THE CONTROVERSY GOES PUBLIC
Script of this article reads:
Louis puzzles campus
Recently I sat in the smoking lounge of our own Howard-Tilton Memorial Library, dragging down the heady vapors of generic cigarettes while attempting to maintain my sanity through another evening of working calculus problems.
The lounge was quiet and nearly empty an hour earlier when I'd chosen it for my labors but became a midterm cram room for a pack of howling economics majors shouting a half-semester's worth of financial planning notes at one another. Worse yet, most of them were non-smokers and would wave their hands under their noses and say "gross" every time I lit a cigarette.
The ranting of this group studying at my table distracted me from my derivative problems, so I increased my carbon monoxide intake to help me concentrate (Surgeon General's Warning: Cigarette smoke contains carbon monoxide
and may cause militant anti-smokers
My noxious fumes irritated the future stockbrokers into emitting a higher-pitched flurry of "bond investment guidelines in the event of a national recession" while glowering at me with tearing eyes. I lit another and glowered back.
It was a study-room riot in the making. Fortunately an off-note avalanche of rhyming poetry broke the tense stalemate.

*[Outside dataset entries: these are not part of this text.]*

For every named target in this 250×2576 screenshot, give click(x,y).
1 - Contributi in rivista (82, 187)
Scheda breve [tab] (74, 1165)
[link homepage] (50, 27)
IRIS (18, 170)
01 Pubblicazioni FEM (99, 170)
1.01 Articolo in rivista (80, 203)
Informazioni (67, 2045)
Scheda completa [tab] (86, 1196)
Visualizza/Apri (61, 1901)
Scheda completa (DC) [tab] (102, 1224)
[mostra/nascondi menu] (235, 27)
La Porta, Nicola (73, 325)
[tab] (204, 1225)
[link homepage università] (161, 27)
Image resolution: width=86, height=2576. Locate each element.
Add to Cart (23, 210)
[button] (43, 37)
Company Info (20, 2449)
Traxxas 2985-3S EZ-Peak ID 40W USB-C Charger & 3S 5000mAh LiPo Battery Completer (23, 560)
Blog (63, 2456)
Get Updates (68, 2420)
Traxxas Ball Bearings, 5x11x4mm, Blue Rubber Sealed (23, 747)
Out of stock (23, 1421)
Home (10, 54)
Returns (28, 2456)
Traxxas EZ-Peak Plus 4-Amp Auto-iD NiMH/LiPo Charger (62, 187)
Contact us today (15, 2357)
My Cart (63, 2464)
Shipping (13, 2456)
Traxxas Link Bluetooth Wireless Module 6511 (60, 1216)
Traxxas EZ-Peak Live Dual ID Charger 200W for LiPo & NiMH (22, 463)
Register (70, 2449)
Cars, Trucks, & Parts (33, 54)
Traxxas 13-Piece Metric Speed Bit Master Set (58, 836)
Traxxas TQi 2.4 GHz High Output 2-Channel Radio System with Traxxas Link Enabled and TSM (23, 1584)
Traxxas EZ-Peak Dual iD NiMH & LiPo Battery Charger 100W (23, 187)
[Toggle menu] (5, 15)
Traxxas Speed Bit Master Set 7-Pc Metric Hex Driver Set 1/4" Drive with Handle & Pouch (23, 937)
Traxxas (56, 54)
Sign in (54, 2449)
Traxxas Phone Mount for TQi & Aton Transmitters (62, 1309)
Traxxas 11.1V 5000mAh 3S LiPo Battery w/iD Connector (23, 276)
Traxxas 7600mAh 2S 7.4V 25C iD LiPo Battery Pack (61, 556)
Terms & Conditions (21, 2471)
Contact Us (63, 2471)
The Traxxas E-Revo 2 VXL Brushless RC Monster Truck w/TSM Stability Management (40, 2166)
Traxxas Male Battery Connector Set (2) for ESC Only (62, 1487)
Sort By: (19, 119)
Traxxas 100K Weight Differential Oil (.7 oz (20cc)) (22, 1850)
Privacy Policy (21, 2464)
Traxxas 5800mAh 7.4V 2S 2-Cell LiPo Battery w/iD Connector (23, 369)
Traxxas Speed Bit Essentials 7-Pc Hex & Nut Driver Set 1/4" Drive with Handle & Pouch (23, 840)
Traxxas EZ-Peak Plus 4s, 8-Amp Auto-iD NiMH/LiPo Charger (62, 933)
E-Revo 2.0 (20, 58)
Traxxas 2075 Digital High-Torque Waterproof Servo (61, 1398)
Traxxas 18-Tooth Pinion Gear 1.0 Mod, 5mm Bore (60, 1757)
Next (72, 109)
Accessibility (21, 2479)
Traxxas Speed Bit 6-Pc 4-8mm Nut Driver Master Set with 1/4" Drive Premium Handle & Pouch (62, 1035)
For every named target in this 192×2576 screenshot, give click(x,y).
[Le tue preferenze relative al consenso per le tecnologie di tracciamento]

Everyone turned their heads to see Tulane's own retiree in residence clad in his usual black with smoldering pipe in hand, sitting on a corner couch by himself.
Louis Rothbard stared at nothing in particular while vociferously reciting Edgar Allen Poe's "City by the Sea" from memory.

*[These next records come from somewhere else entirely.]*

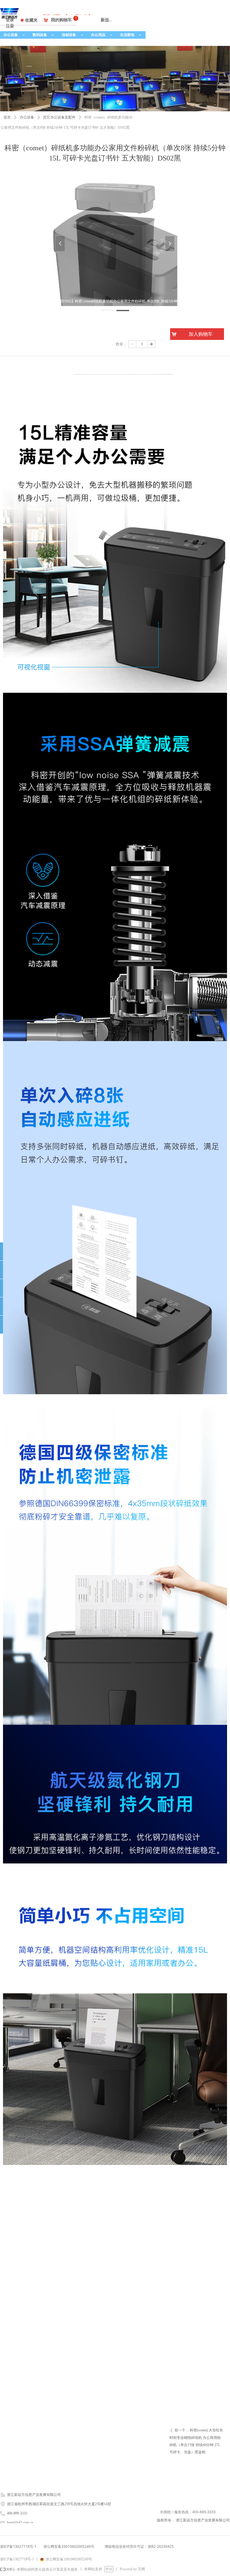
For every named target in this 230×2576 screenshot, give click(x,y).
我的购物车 (61, 20)
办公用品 (102, 35)
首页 (7, 117)
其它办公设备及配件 (59, 117)
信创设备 (73, 35)
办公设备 (14, 35)
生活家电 (131, 35)
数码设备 (44, 35)
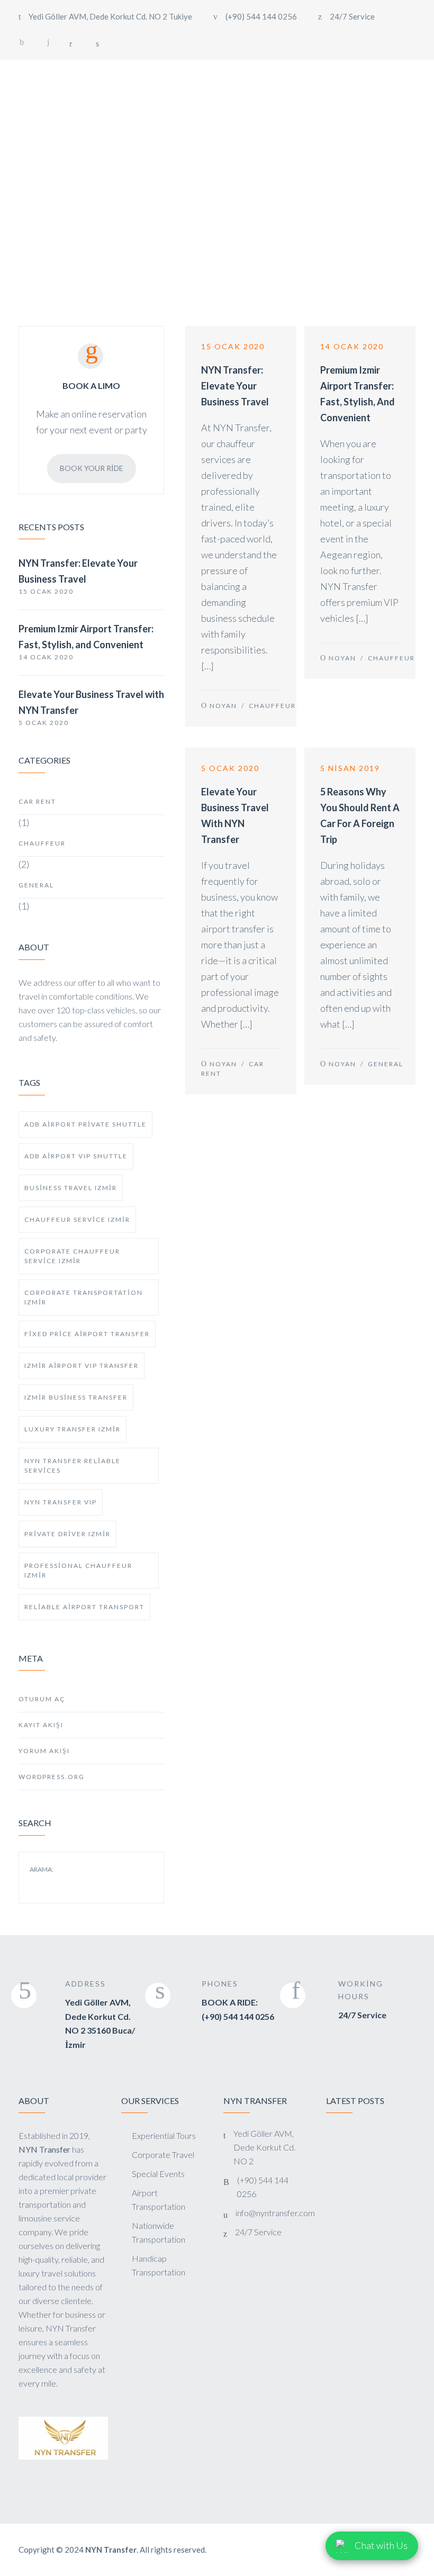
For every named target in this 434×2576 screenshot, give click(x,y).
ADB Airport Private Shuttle (85, 1124)
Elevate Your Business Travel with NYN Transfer (91, 702)
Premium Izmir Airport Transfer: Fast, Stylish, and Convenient (86, 636)
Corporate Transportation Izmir (83, 1297)
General (36, 885)
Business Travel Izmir (70, 1188)
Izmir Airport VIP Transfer (81, 1365)
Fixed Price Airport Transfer (87, 1334)
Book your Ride (91, 468)
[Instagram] (48, 42)
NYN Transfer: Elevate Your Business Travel (78, 571)
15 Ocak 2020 (233, 346)
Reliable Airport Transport (84, 1607)
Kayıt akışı (41, 1725)
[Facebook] (21, 42)
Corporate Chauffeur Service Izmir (72, 1256)
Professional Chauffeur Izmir (78, 1570)
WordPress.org (52, 1777)
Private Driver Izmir (67, 1534)
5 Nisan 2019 (350, 768)
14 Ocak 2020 (352, 346)
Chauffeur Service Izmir (77, 1219)
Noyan (223, 706)
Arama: (41, 1869)
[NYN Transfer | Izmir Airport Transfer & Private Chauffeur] (61, 89)
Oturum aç (42, 1699)
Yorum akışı (44, 1751)
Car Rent (37, 801)
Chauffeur (42, 843)
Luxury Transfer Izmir (72, 1429)
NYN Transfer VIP (60, 1502)
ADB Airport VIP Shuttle (76, 1156)
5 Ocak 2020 (230, 768)
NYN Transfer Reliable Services (72, 1465)
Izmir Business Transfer (76, 1397)
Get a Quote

The non-smokers and I united to glower at Louis' bizarre intrusion, and a young woman sitting next to me whined testily, "That man has no right to be here."
Her sentiments are shared by at least one other individual, who recently vandalized the area in front of the University Center steps, painting in large, black, bold letters, "LOUIS GO HOME!"

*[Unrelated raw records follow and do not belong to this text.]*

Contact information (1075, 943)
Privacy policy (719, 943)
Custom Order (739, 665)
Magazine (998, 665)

I first noted the apparently dispossessed Louis last year when he daily could be found puffing his pipe (Surgeon General's Warning: Pipe smoking may cause you to look forlorn.) while seated atop the Hullabaloo news rack in the U.C. entrance.
He reminded me of an encounter Alice had during her sojourn in Wonderland when she "peeped over the edge of the mushroom, and her eyes immediately met those of a large blue caterpillar that was sitting on the top with its arms folded, quietly smoking a long hookah, and taking not the smallest notices of her or of anything else." (Surgeon General's Warning: Hookah smoking may cause you to go to Wonderland.)
Louis gives the same impression of not noticing the hectic world going about its business while he sits around campus and does nothing but talk with students.
The fact that a man doing absolutely nothing concrete causes some people to get indignant was shown by the insulting vandals, but Louis himself can surely be considered harmless after a year and a half of respectable behavior.
His popularity with such a large following from the student body indicates that he is very personable and worth getting to meet, yet his presence is disconcerting because of its singular peculiarity.
Louis is an alumnus of Tulane who has said he succeeded in his business ventures and, after becoming financially independent, retired.
This is the goal for which we are all hypothetically striving, but Louis makes you think twice about this desire because his success seems unimpressive and drab. He has nothing better to do with his time but return from whence he came, Tulane itself.
This means we are now at the point we are trying to attain, so the idea of ever leaving is redundant.
If all alumni retirees returned and picked a spot on one of our scenic benches, where would the students sit? Louis' quirky idea of a good time is harmless, and almost endearing, but if the notion caught on and Tulane doubled its retired residents yearly -- one this year, two next year, four the following and so on -- by the time we reached Louis' age we'd all have to come back and take our seats just to meet the quota. They'd end up leveling Audubon Park and filling it with bleachers to accommodate us.
This picture, though ridiculous, is terrifying nonetheless and is the root of the Louis enigma: You can't look at Louis without hoping you don't become like him.